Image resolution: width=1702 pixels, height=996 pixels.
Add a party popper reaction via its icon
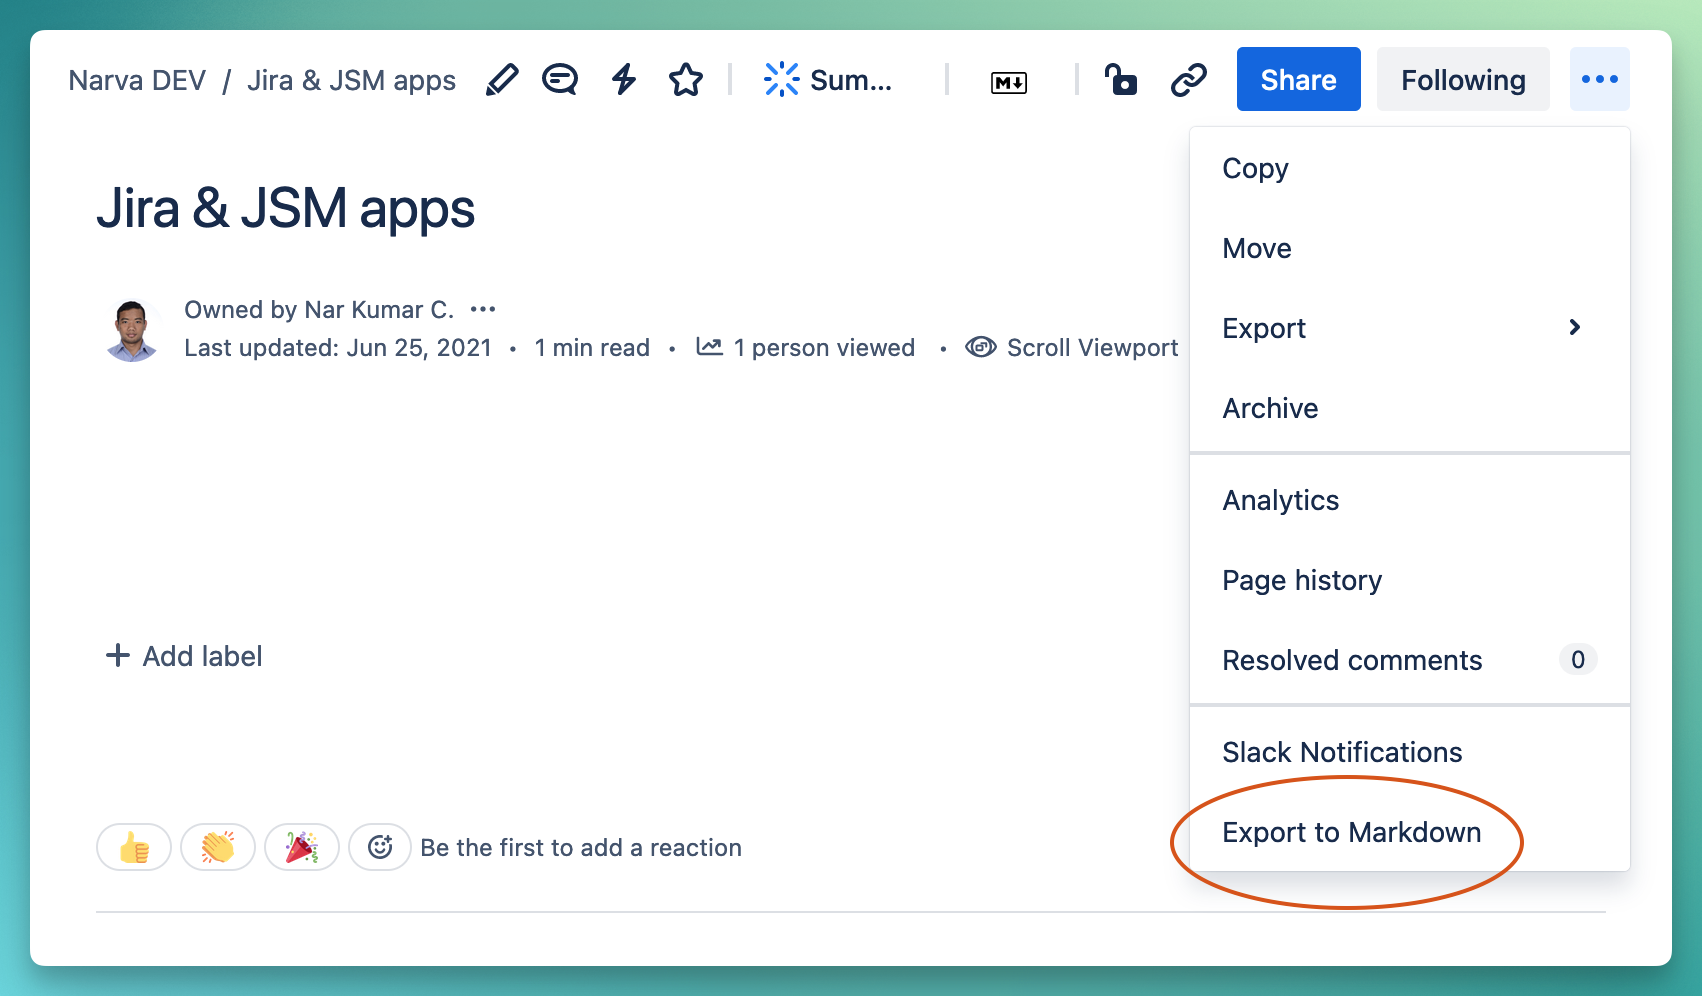(x=301, y=847)
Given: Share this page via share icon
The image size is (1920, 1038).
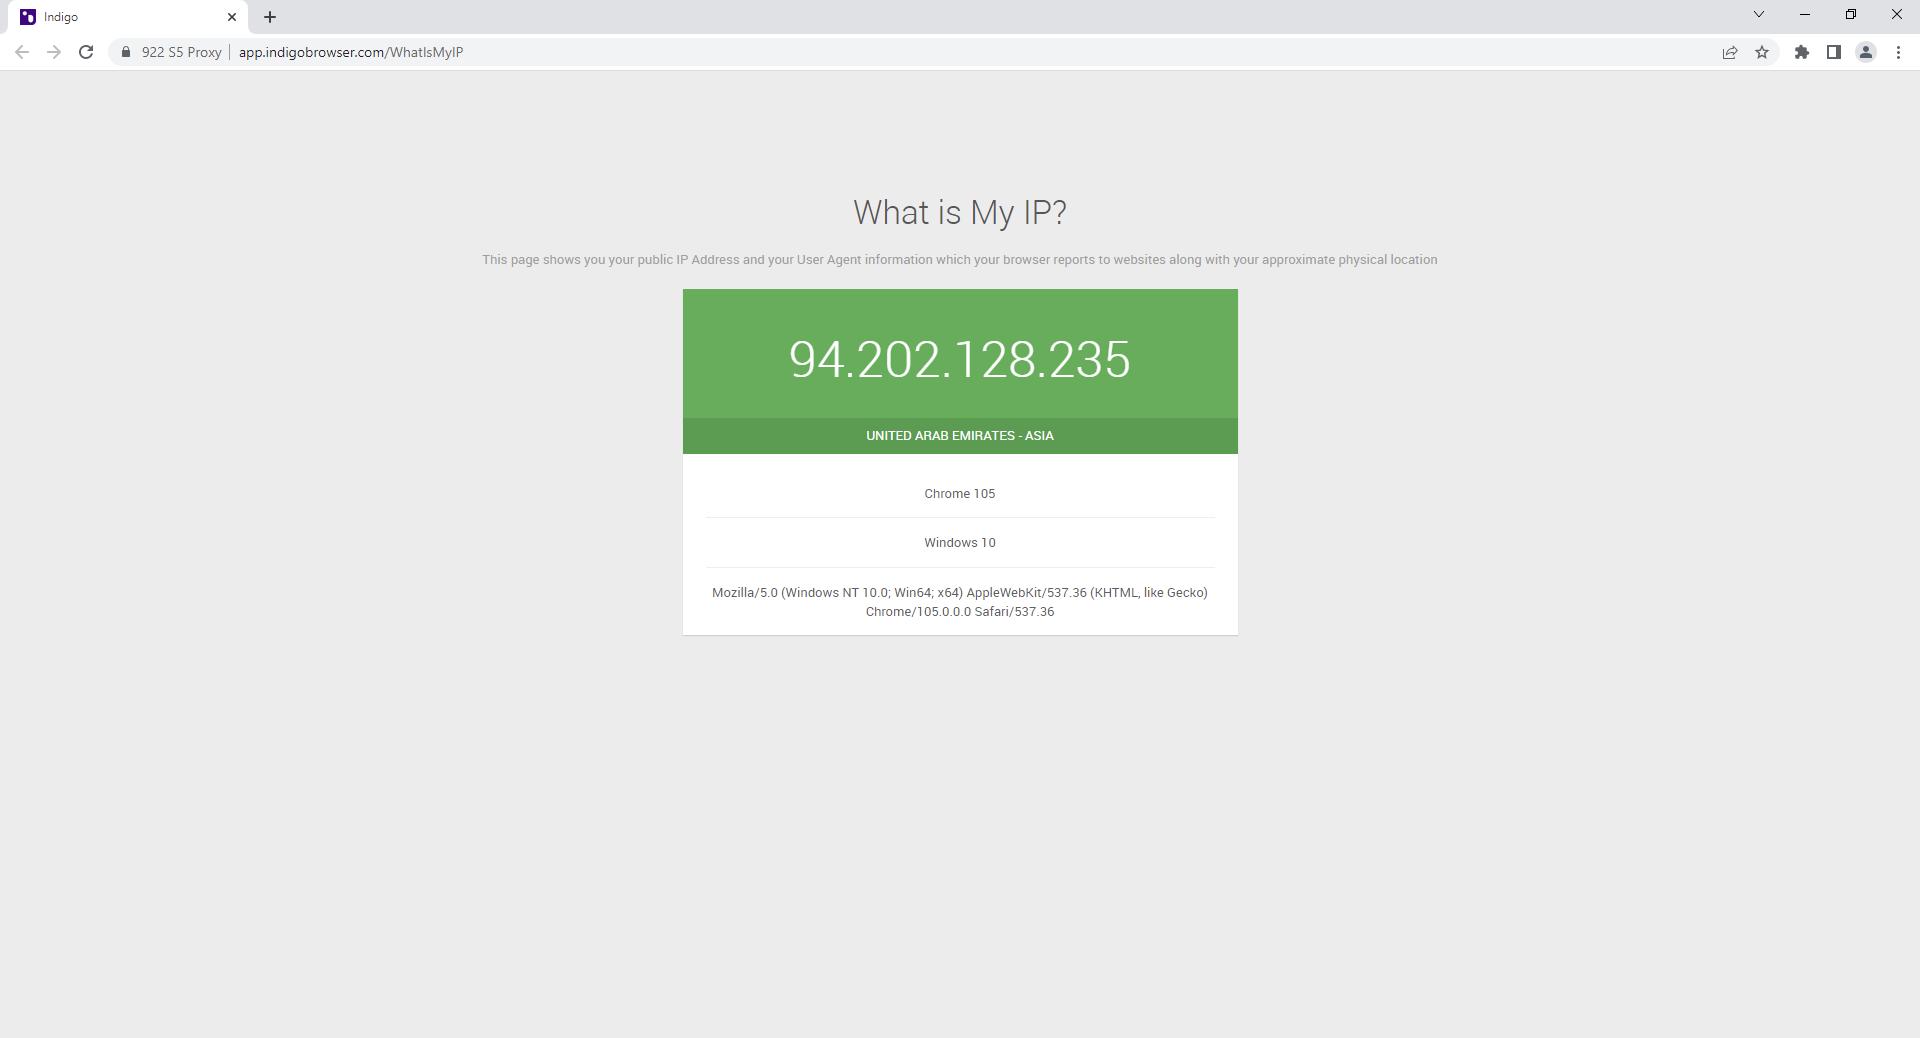Looking at the screenshot, I should 1730,52.
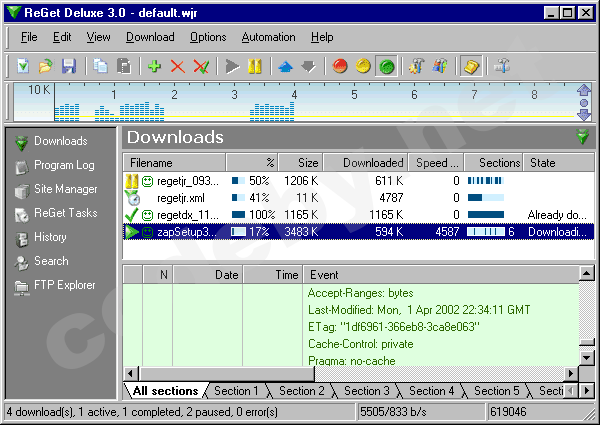
Task: Switch to the Section 3 tab
Action: 366,391
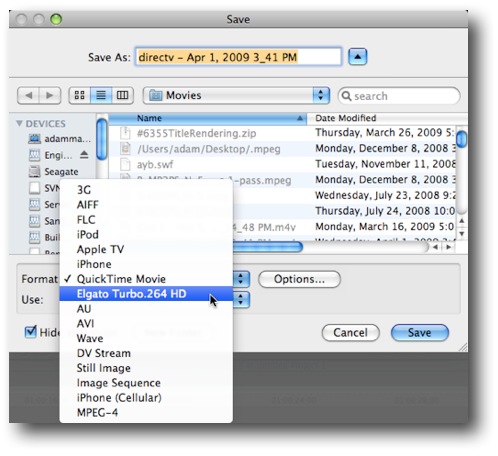Go back to the previous folder
Screen dimensions: 498x456
tap(28, 96)
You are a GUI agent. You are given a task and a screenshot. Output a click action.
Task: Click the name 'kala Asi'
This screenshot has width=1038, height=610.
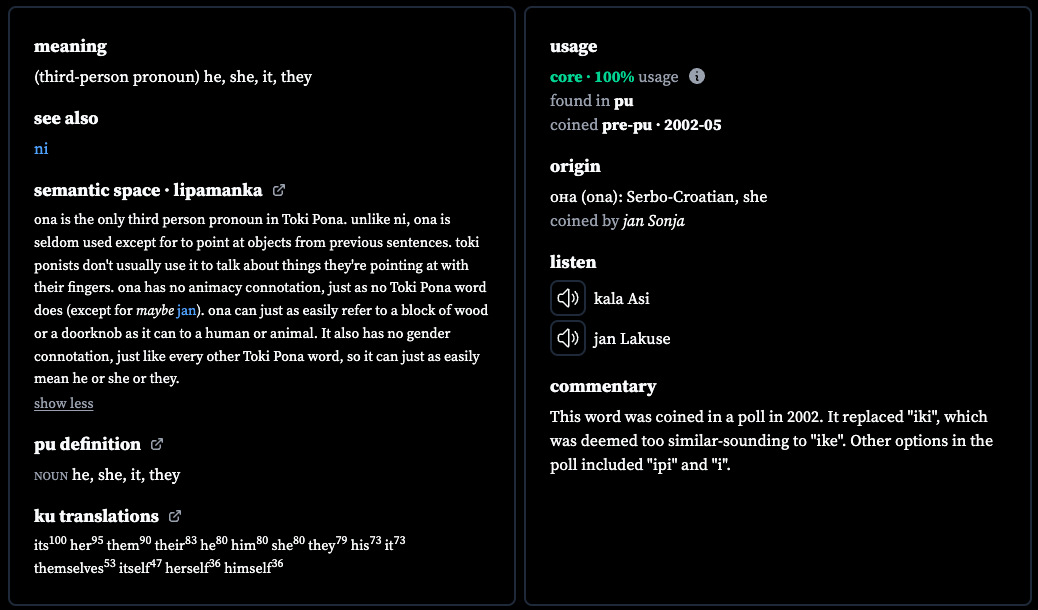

══════════════════════════════

◆ THE EXERCISE
Please reproduce every line of the records above word for word, leaving out the pictures.

◆ THE RESPONSE
Image resolution: width=1702 pixels, height=996 pixels.
Add a party popper reaction via its icon
(x=301, y=847)
Given: Share this page via share icon
The image size is (1920, 1038).
Looking at the screenshot, I should 1730,52.
Task: Switch to the Section 3 tab
Action: 366,391
Go back to the previous folder
Screen dimensions: 498x456
tap(28, 96)
You are a GUI agent. You are given a task and a screenshot. Output a click action.
Task: Click the name 'kala Asi'
This screenshot has width=1038, height=610.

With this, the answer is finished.